J'ai retrouvé avec bonheur et nostalgie mes annotations et ce qui ne dévait être qu'un ultime feuilletage est devenu un vraie relecture.
Parmi les poèmes qui m'ont le plus touchée et que j'ai pris plaisir à relire figurent ceux où le poète se met en scène et parle de son écriture…
« L'Étranger » est un véritable programme thématique ; c'est le poète qui est étranger à tout ; il préfère le transitoire, l'actuel, le contemporain… Quand il conclut : « j'aime les nuages… les nuages qui passent… là-bas… là-bas… les merveilleux nuages ! », il métaphorise une réalité précaire et éphémères, changeante et fugace. le thème du nuage revient souvent dans le recueil comme illustration d'un idéal indéfini ; ainsi, par exemple, dans « La Soupe et les nuages » la bien aimée du poète le traite de « sacré bougre de marchand de nuages ».
« le mauvais Vitrier » donne une image hallucinée du poète dans une forme de dédoublement de personnalité qui le pousse à commettre des actes dont il se serait cru incapable.
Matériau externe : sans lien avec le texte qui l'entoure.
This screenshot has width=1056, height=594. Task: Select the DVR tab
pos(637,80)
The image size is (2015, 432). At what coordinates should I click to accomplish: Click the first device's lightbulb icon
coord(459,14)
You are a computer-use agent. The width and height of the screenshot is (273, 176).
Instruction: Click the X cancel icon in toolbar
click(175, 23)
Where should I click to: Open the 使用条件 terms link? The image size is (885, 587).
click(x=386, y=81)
C'est un texte dérangeant qui place la quête de la beauté à un certain niveau de perversion et en fait une « plaisanterie nerveuse ».
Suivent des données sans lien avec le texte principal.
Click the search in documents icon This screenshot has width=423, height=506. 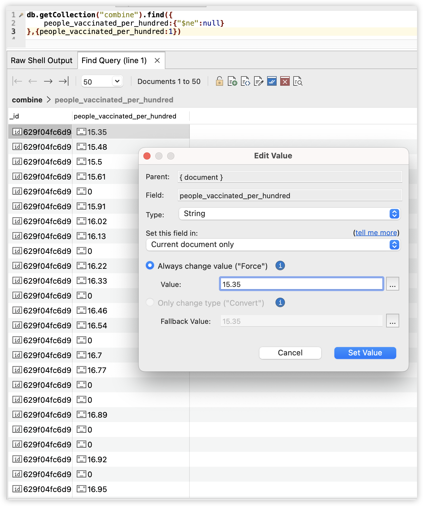coord(298,81)
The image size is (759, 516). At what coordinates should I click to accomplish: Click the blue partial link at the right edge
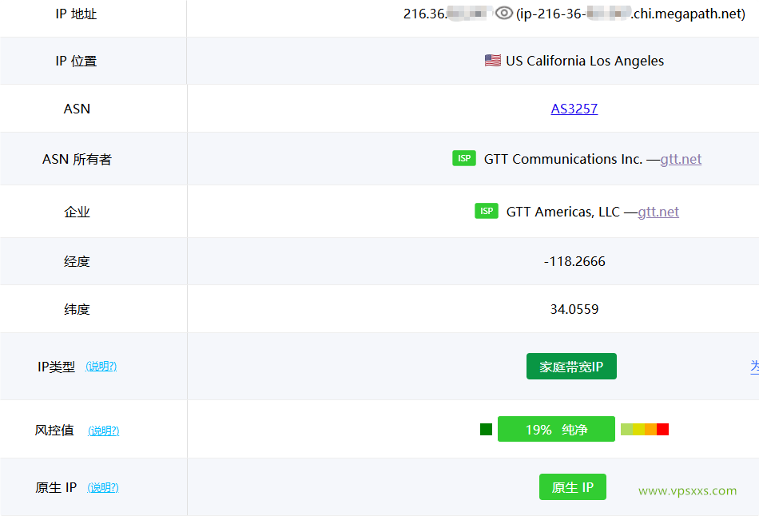(754, 366)
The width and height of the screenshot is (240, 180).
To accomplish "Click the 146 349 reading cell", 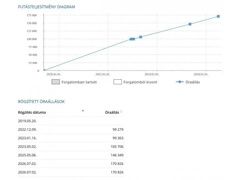I will 117,155.
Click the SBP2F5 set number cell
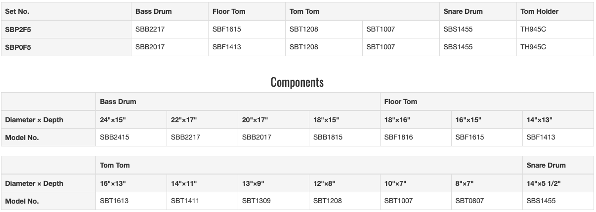 tap(66, 29)
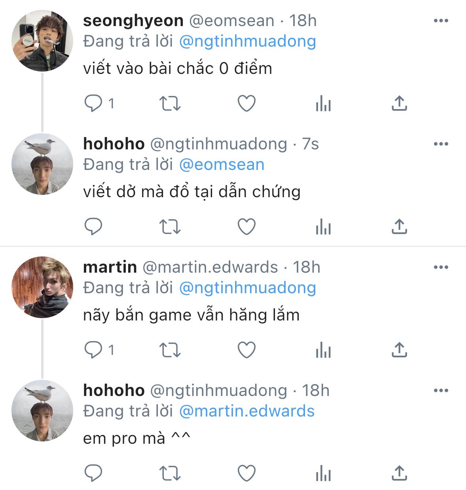Reply to seonghyeon's tweet
Viewport: 466px width, 490px height.
[94, 104]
« À une heure du matin » contient une belle définition du spleen : « mécontent de tous et mécontent de moi, je voudrais bien me racheter et m'enorgueillir un peu dans le silence et la solitude de la nuit ». le poète compare son état avec ce que représente la ville, se sentant seul contre tout et contre tous : « Horrible vie ! Horrible ville ! »…
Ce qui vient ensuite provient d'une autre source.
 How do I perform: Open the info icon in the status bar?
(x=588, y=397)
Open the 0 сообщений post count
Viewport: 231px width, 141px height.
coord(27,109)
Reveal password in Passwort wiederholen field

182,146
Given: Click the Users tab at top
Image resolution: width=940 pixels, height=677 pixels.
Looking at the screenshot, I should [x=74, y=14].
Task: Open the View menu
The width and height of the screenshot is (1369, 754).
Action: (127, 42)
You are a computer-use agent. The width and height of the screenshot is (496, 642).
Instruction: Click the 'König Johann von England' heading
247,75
Dans « Les Foules », au contraire, il s'identifie aux autres : « le poète jouit de cet incomparable privilège, qu'il peut, à sa guise, être lui-même et autrui ».
Le thème du transitoire revient dans « le Crépuscule du soir » ; malgré l'impression de recueillement, le poète est en opposition avec lui-même dans une forme d'aliénation et de folie.
Dans « Les Fenêtres », encore un poème articulé sur l'instant, le sujet est à l'extérieur et la fenêtre est fermée ; il veut imaginer la vie en pénétrant au coeur des choses. Il se trouve grâce à la fenêtre, en se dépersonnalisant, en devenant pluriel.
Certains textes sont plus théoriques et doivent être connus et étudiés…
« le Confiteor de l'artiste » est un véritable énoncé d'art poétique.
Baudelaire s'y oppose à l'automne des romantiques et met à nu son extrême sensibilité, la faiblesse humaine et l'impuissance du poète : « L'étude du beau est un duel où l'artiste crie de frayeur avant d'être vaincu ».
Dans « le Chien et le flacon »,
Baudelaire invective ses lecteurs. C'est très agressif et en même temps un peu ambigu car il critique à la fois les goûts du public pour « les ordures soigneusement choisies » et ses propres choix esthétiques puisqu'il célèbre souvent la laideur de la société qui l'entoure.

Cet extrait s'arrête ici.